• [Aim of the exercise] Report each line of the data that includes the word "Check".

• [Entries provided]

########################################

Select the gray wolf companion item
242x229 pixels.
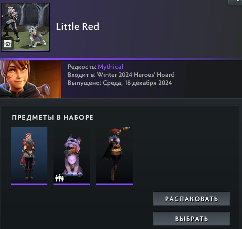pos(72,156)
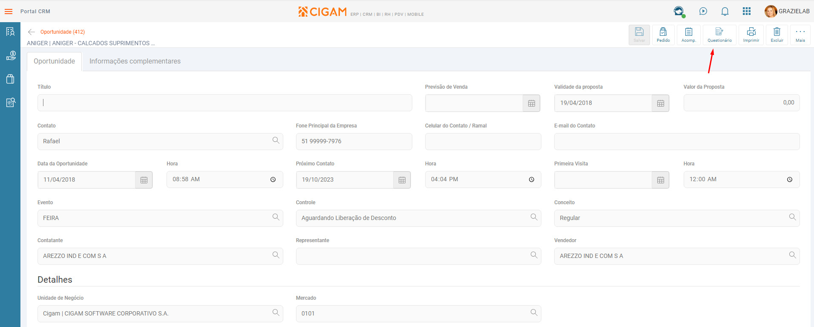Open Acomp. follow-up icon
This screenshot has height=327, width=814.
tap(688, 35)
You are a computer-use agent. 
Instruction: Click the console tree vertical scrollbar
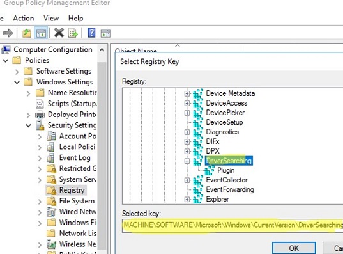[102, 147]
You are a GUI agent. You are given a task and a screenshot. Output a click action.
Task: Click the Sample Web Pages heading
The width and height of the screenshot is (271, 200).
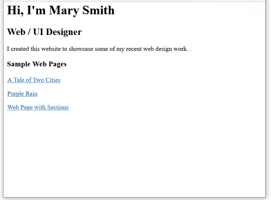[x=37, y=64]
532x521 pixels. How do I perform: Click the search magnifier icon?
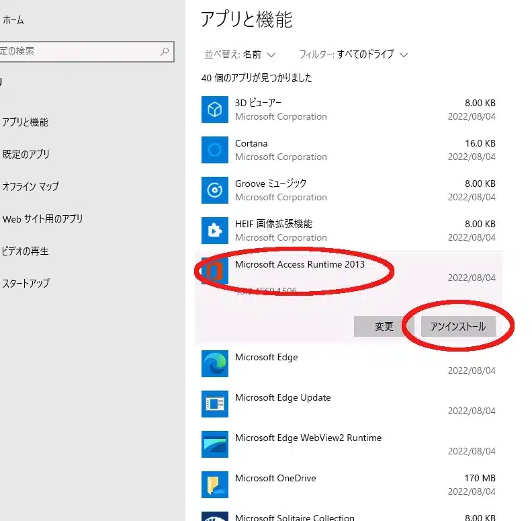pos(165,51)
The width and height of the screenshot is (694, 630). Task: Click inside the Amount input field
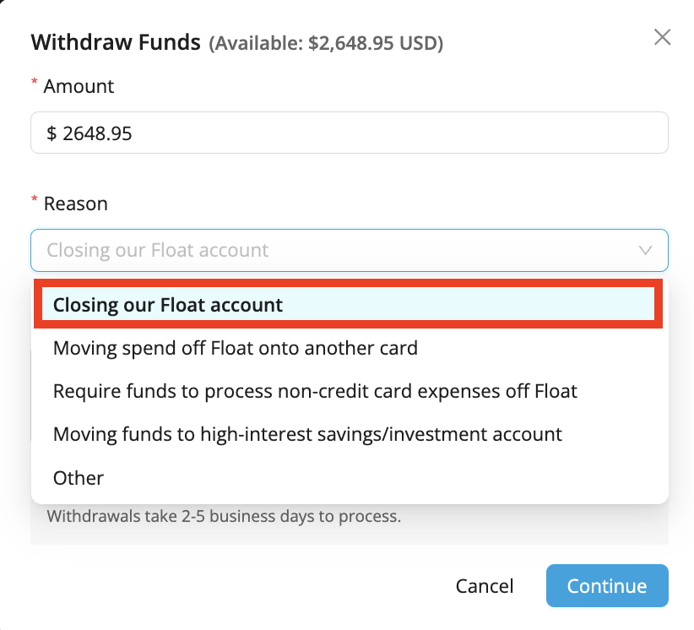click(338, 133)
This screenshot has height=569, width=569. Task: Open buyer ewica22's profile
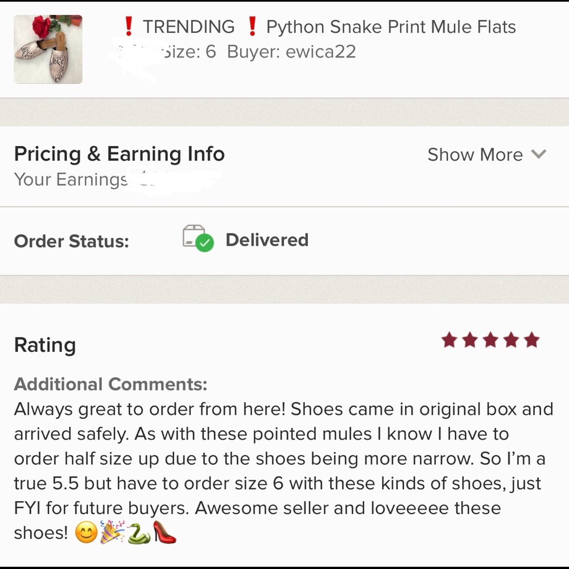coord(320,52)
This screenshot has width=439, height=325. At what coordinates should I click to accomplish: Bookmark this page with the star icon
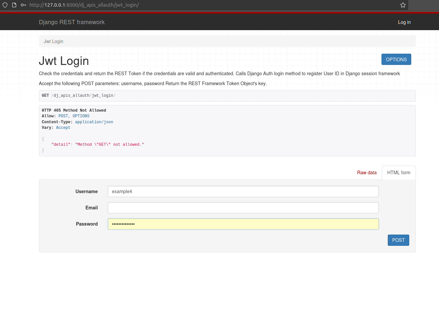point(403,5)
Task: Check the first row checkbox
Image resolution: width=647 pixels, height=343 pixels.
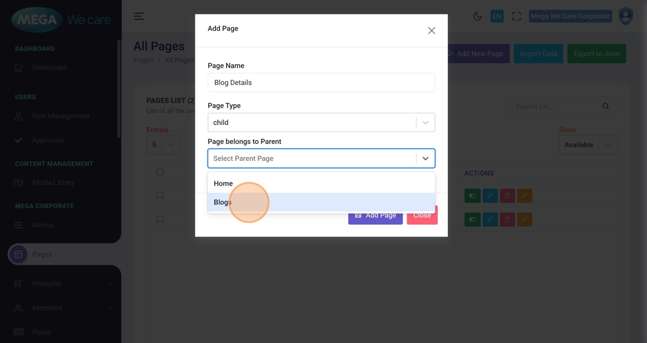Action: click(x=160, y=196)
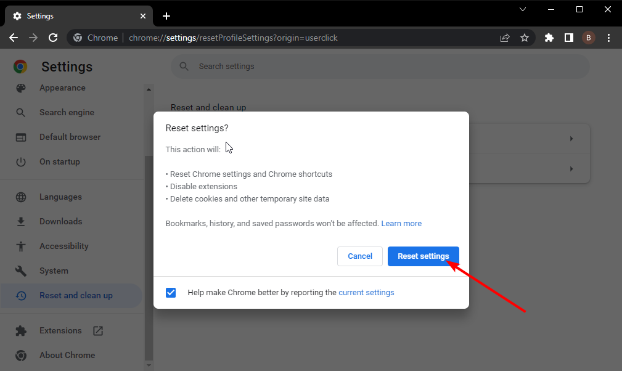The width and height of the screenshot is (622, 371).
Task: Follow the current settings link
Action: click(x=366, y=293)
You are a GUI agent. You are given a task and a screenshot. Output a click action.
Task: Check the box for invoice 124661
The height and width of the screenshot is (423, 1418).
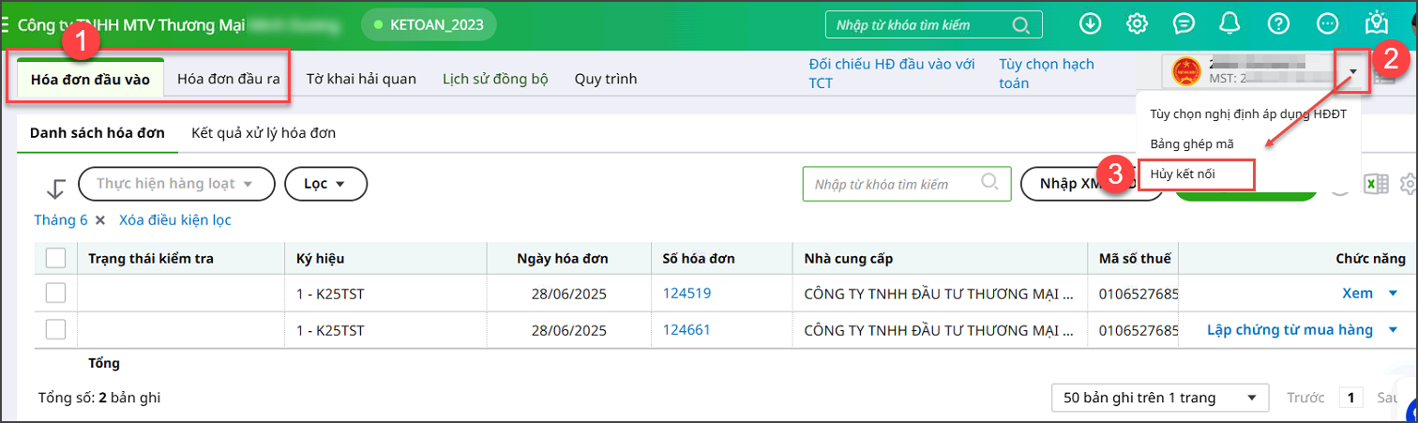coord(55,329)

########################################

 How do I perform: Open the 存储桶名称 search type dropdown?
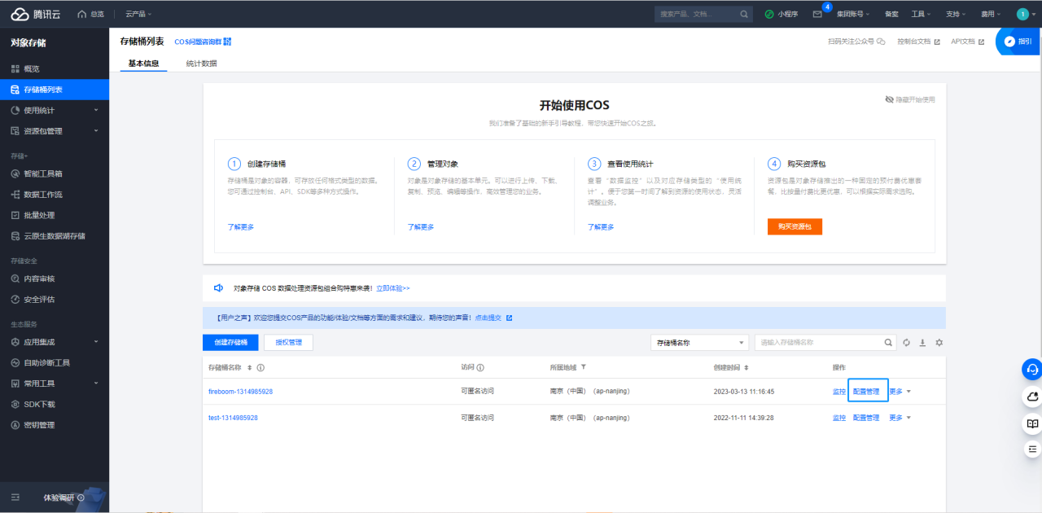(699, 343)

########################################

• [Written response]
Task: Check the first row checkbox
Task: Check the box for invoice 124661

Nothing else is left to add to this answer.